Drum brakes are common and, if well maintained and properly set up, perfectly adequate for many classics. But the introduction of the disc brake was a welcome revolution to better cope with ever-increasing speeds.
First of the breed was Dunlop, with early users often displaying a plaque on the rear of their vehicles stating 'DISCS' to advise following traffic of their supreme capabilities.
They weren’t without their faults, however. There were tales of D-types at Le Mans needing a 'double pump' at the end of the Mulsanne to bring the pads back into contact with the discs – their rotation having pushed the piston back into the caliper throat.
Modern seals are designed to minimise this effect (should you find yourself on the Mulsanne) but, with many calipers now nearing their 50th birthday, an overhaul may well be overdue.
A rebuild will almost certainly transform the feel and effectiveness of your brakes but, if that’s not enough, the specialists listed at the bottom of the page will be able to advise on uprating your system with different pad compounds, a servo or ventilated, cross-drilled and grooved discs.
STEP 1: DISMANTLING
Shut off the flexi-hose with a brake clamp and clean the caliper with brake cleaner, but avoid breathing in any dust because it may contain asbestos.
Remove the pads and inspect for wear. Uneven wear (shown above) can indicate a seized piston; push out the pistons by jury-rigging a foot-pump to the fluid inlet.
STEP 2: REMOVING CORROSION
Bead-blasting the caliper body will produce the cleanest result.

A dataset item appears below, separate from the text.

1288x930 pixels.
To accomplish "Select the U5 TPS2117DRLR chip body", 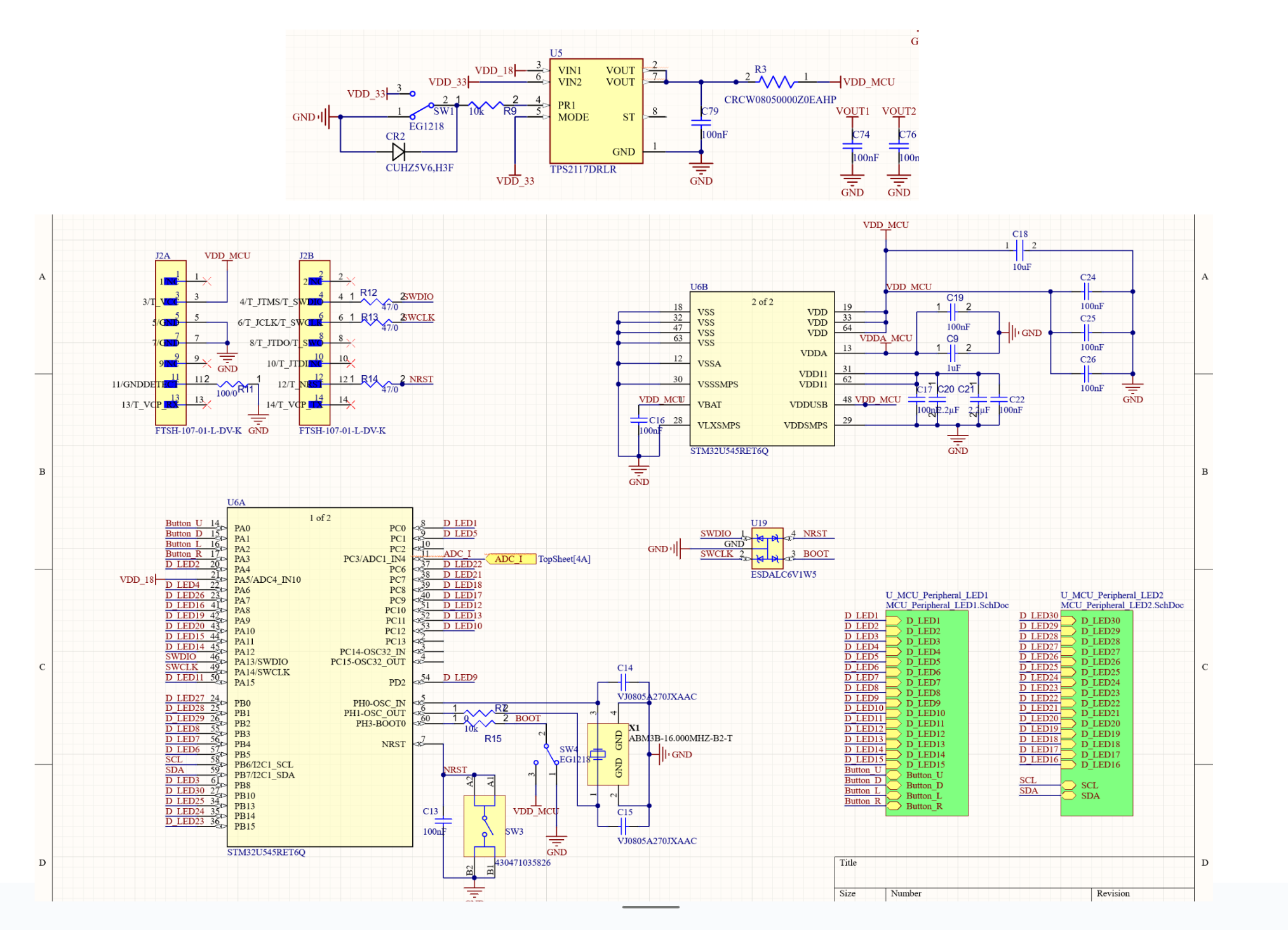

If you don’t have access to a compressor, time spent wire-brushing the body with a multi-tool or drill attachment should also be satisfactory.
Pay particular attention to nooks and crannies and clean the caliper afterwards to remove any debris.
STEP 3: REPAINT OR PLATE?
Original finishes will almost certainly have burnt off, leaving castings exposed to the elements.
Modern high-temperature paints can be very effective and are easy to apply at home, while zinc- and cadmium-plated finishes – though more costly – offer the best long-term corrosion protection.
STEP 4: ASSESSING PISTONS
Pistons with this sort of damage are usually beyond repair. It is far simpler and more effective to replace them than go through the laborious process of machining and re-plating the originals.
Polish internals of caliper and serviceable pistons with 2000-grit paper to clean up surface imperfections.
STEP 5: SEAL KIT
Before fitting any seals, check each one for damage.
In an axle-set for twin-pot calipers there should be four square-section seals to retain the brake fluid, plus four larger ones to prevent dust from getting between the piston and caliper casting. The small rubber domes are bleed-nipple covers.
STEP 6: ASSEMBLY
Lubricate the inner seal with fresh brake fluid and push it into the groove inside the caliper body, avoiding any wrinkles or bulges.
Then lubricate the pistons with fluid and press them into the caliper by hand before fitting the dust seal.
Reassemble both sides and attach any external pipework.
STEP 7: BLEEDING
Attach the caliper using new lock-washers, then fit the feed pipe and brake pads – remember to use new retaining pins.
Unclamp the flexi-hose and bleed the system with a vacuum or pressure bleeder, or have someone pump the pedal.
Clean with brake cleaner and test for leaks by applying the brakes hard.
STEP 8: ADJUSTING
Some disc-braked cars have small drums within the rear hubs for the handbrake, others use auxiliary calipers.
To set them, tighten the adjusting screw until the pads are in contact with the disc, then slacken off around a third of a turn.
Check that the brakes bite without excessive handbrake lever travel.